In Adrian Tomine's latest collection of graphic short stories, Killing and Dying, broken people navigate clumsily through their lives. Whether revving wheels that seem permanently stuck in the mud or trudging away from an emotional car crash, gingerly checking themselves for injury, Tomine's characters do eventually arrive at some form of peace or at least stasis – or some of them do, anyway.
Tomine has been writing and drawing Optic Nerve since the age of 16; Killing and Dying is the latest hardbound collection of stories from the Optic Nerve series, and it continues its tradition of quiet devastation captured in minimal lines.

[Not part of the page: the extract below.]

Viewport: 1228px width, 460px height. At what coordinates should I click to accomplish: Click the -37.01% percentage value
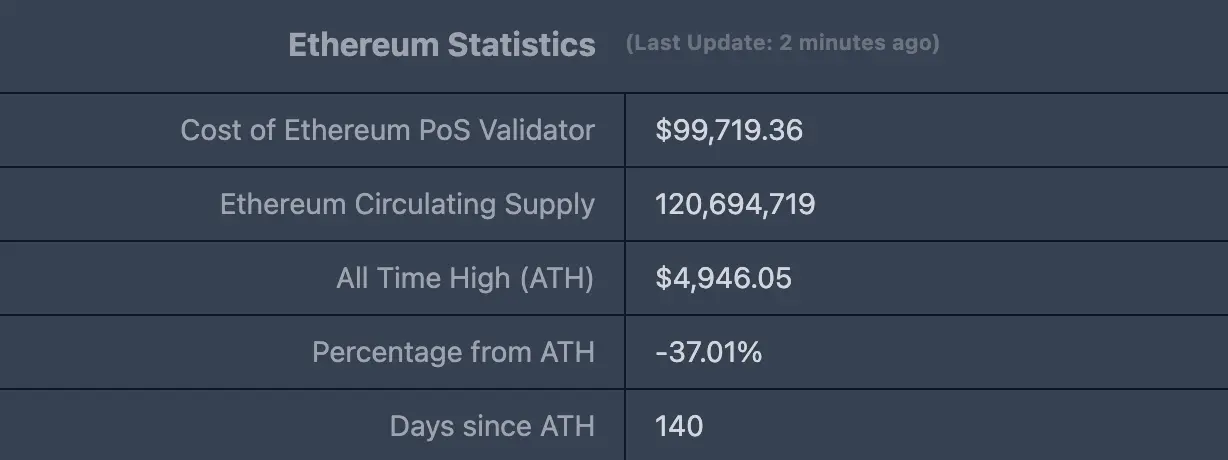pyautogui.click(x=708, y=352)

The clarity of Tomine's cool, spare drawings is matched by the sharpness of his observations; he has a phenomenal ability to create fully realized characters in fully realistic situations, often killingly painful, though sometimes lightened with a redeeming moment or two of joy. The title story, about a teenage girl with a stutter who wants to do stand-up, catalogs every cringe, every pain, every fragile hope with staggering economy. Killing and Dying seems to have been dicated by that still small voice in the night – the one that tells you what a fuckup you are and then, in the next breath, tells you it'll all be OK.
Killing and Dying
by Adrian Tomine | Drawn & Quarterly | 123 pages
Quirky is a word that sets my teeth on edge, and yet I can't argue with its inevitable application to Kate Beaton's comics. That adjective denoting a blend of oddball and endearing fits, and so Beaton wears it, though it's annoyingly reductive. There's quirk in the way she applies modern-day perspective to historical events, and in her loose, scribbly line, but do not be deceived by it: There's also the deep and broad knowledge of world events only a history major would possess, and those innocuously wiggly sketches manage to depict utterly specific emotions, evoking reaction with a millimeter's precision while looking like a dashed-off doodle.

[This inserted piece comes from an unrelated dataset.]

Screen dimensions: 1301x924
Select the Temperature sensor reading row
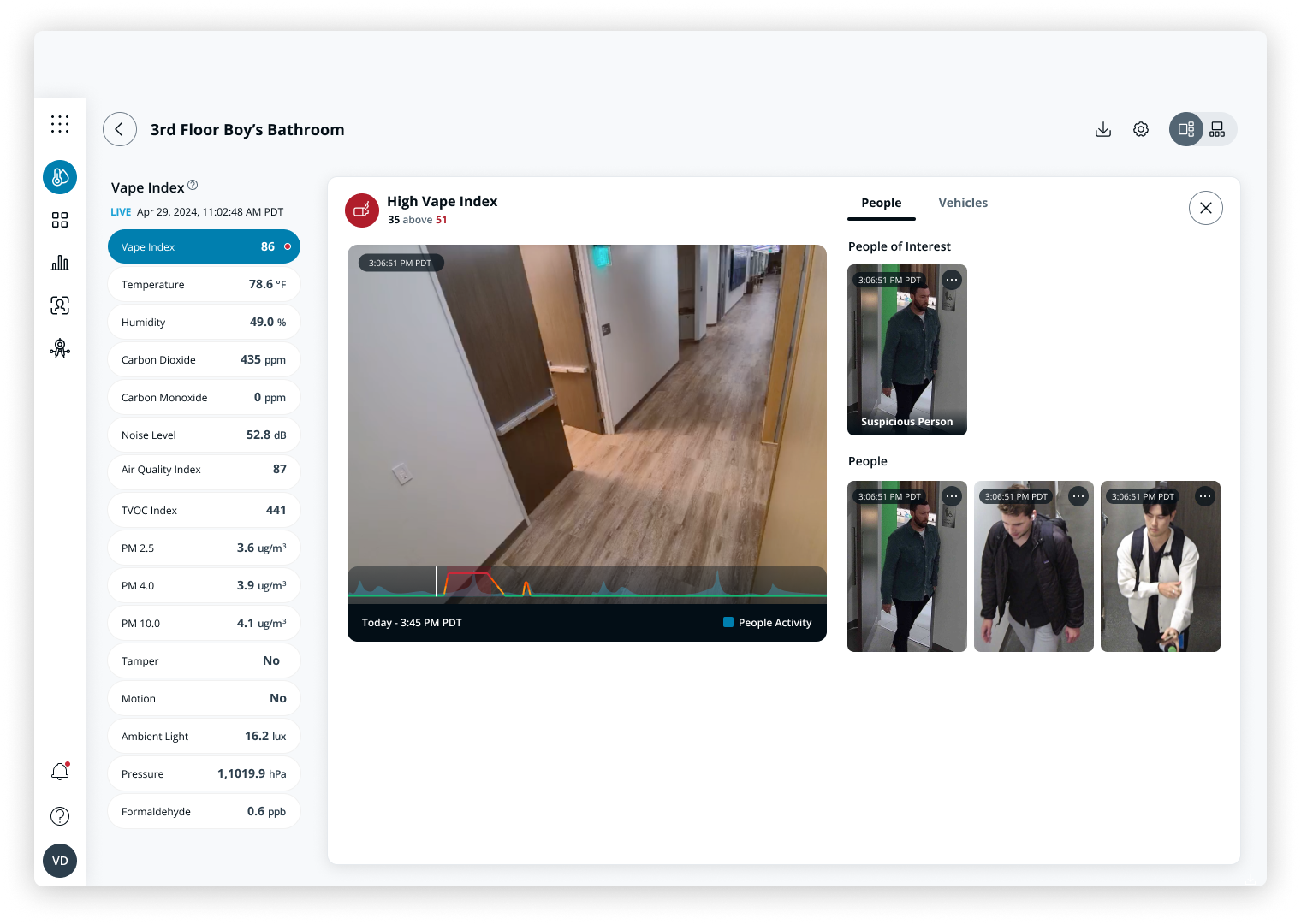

For people of a certain bent, Beaton's "Hark! A Vagrant" has been an addiction since its inception in 2007. Once it found a home on the web, it became a regular stop on the Internet daily rounds, though with an irregular publishing schedule, there's no knowing when a new comic will be up. Her mix of obscure historical detail, literary obsessions, Canadiana and pop-culture noodlings attracts a surprisingly large following, most of whom will no doubt purchase Step Aside, Pops – who'd predict that a collection of riffs on sea captains, the Brontë sisters, Danton and Robespierre, Nancy Drew and Ida B. Wells would catch fire?
But it does. Like all the best jokes, it's impossible to explain why a multi-page ramble through the life of a minor character in a Janet Jackson video from 1986, or a series of "continuations" from scenes depicted in antique stock art, or even just Napoleon huffily explaining that he's not really that short, is funny – you have to see it to feel it. Sure, you can see a lot of it for free online, but for those moments when you're away from the web, Step Aside, Pops exists to keep you entertained. There's even a helpful index, so you can flip right to your favorite character, from Achilles to Zeus.